New Zealand

Funding for public transport initiatives put on hold

Waka Kotahi (New Zealand Transport Agency) is putting on hold hundreds of millions of dollars of funding for projects designed to reduce New Zealand’s emissions through encouraging walking, cycling and the use of public transport.

In a statement, the transport agency said before it could follow through with commitments already made to councils and other organisations, “it needs a clear direction from the incoming government on its transport investment priorities”.

“We have informed affected council partners and we will provide further updates as we receive direction from the incoming government.”

Waka Kotahi said the funding pause would affect the $305 million Transport Choices Programme where the transport agency was working with councils to deliver cycleways, walkable neighbourhoods and “make public transport more reliable and easier to use”.

So far 46 councils around the country have applied for Transport Choices funding.

The decision would also affect VKT (vehicle kilometres travelled) reduction planning, which aimed to lower the number of kilometres travelled by New Zealand’s light vehicle fleet through the promotion of walking, cycling and public transport use.

Both initiatives were funded via the Climate Emergency Response Fund (CERF) set up by the government to support the transition to a low-emissions and climate-resilient economy. Earlier this year it had a balance of $3.6 billion.

New Plymouth District Council began a second round of consultation this week on a proposal for cycle and safe walking routes in the city funded through a $17 million grant from the Transport Choices Programme.

Mayor Neil Holdom said the future of the project was now up in the air.

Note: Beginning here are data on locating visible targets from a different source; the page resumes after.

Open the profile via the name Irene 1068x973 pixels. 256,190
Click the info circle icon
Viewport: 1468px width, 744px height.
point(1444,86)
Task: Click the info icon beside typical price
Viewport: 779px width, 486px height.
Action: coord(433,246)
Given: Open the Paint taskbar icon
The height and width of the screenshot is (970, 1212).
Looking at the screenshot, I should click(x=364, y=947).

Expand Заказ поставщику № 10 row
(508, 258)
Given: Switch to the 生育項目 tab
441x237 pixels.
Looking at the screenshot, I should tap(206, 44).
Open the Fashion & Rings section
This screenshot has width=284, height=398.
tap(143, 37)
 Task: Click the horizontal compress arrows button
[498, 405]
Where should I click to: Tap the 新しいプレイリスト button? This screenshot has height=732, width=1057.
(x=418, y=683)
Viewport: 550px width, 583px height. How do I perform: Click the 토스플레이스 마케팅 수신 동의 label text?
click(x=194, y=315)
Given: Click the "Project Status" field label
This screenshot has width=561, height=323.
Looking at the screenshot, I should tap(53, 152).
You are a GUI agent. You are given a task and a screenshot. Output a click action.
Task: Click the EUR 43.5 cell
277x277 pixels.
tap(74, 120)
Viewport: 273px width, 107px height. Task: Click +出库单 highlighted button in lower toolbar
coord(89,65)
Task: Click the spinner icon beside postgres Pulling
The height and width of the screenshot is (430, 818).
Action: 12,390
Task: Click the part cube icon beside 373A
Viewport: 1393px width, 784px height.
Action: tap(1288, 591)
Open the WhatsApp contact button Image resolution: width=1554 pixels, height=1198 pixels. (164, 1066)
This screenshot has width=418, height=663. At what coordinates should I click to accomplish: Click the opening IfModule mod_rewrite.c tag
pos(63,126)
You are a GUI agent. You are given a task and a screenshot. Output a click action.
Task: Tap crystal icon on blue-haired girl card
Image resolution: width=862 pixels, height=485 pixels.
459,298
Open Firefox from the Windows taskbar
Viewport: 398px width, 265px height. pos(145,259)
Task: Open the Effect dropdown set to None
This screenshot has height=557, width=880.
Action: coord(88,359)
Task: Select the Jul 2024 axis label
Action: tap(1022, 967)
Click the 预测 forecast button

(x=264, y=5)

“So, we’ve been advised by Waka Kotahi that they’ve put a pause on any contracts being written for the Transport Choices package until they’ve heard from the incoming government.

“In a nutshell, the project that we are consulting on may not go ahead depending on what advice the incoming government provides.”

Holdom, who was attending a meeting with other local government representatives in Wellington, said the pause on funding had implications outside of New Plymouth.

“So yip, that means ultimately we’re unsure whether any of these projects that are not already under construction will proceed. It’s a national issue.

“I think there’s a number of councils that will be communicating with the incoming Minister of Transport over time to express their views on this and the projects, but at this time we’ll focus on doing our consultation and coming up with a project that will work for our community and see if the government will fund it.”

New Plymouth business owner and opponent of the proposed cycleway for the city, Shane Devlin, hoped the funding pause would end the project.

Co-owner of design company Graphix, he spearheaded a 7000-signature petition against plans for cycleways in New Plymouth which would see hundreds of car parks sacrificed along arterial routes in the city.

“Our petition had more than 99 percent against the project and only less than half a percent in favour, so yeah, if the new government’s going to make this go away I’ll be the happiest person in the world.”

Devlin said the proposed cycle route from the city centre to State Highway 45 in the south west not only removed car parks but was unsafe.

“Literally every parked car, if you take a close look at the plan, if you try and get out of your car door you’re stepping into a live lane. It just doesn’t fit, you’re putting yourself in danger.”

New Plymouth was granted a 12-month extension to deliver a project, but it only has until 7 December to present a preferred design to Waka Kotahi for funding consideration.

Feedback on council’s revised proposal began on Friday 3 November and closes midday Monday 13 November.

The council will meet on 6 December to consider the feedback and decide which design, if any, will be submitted to Waka Kotahi, for final approval.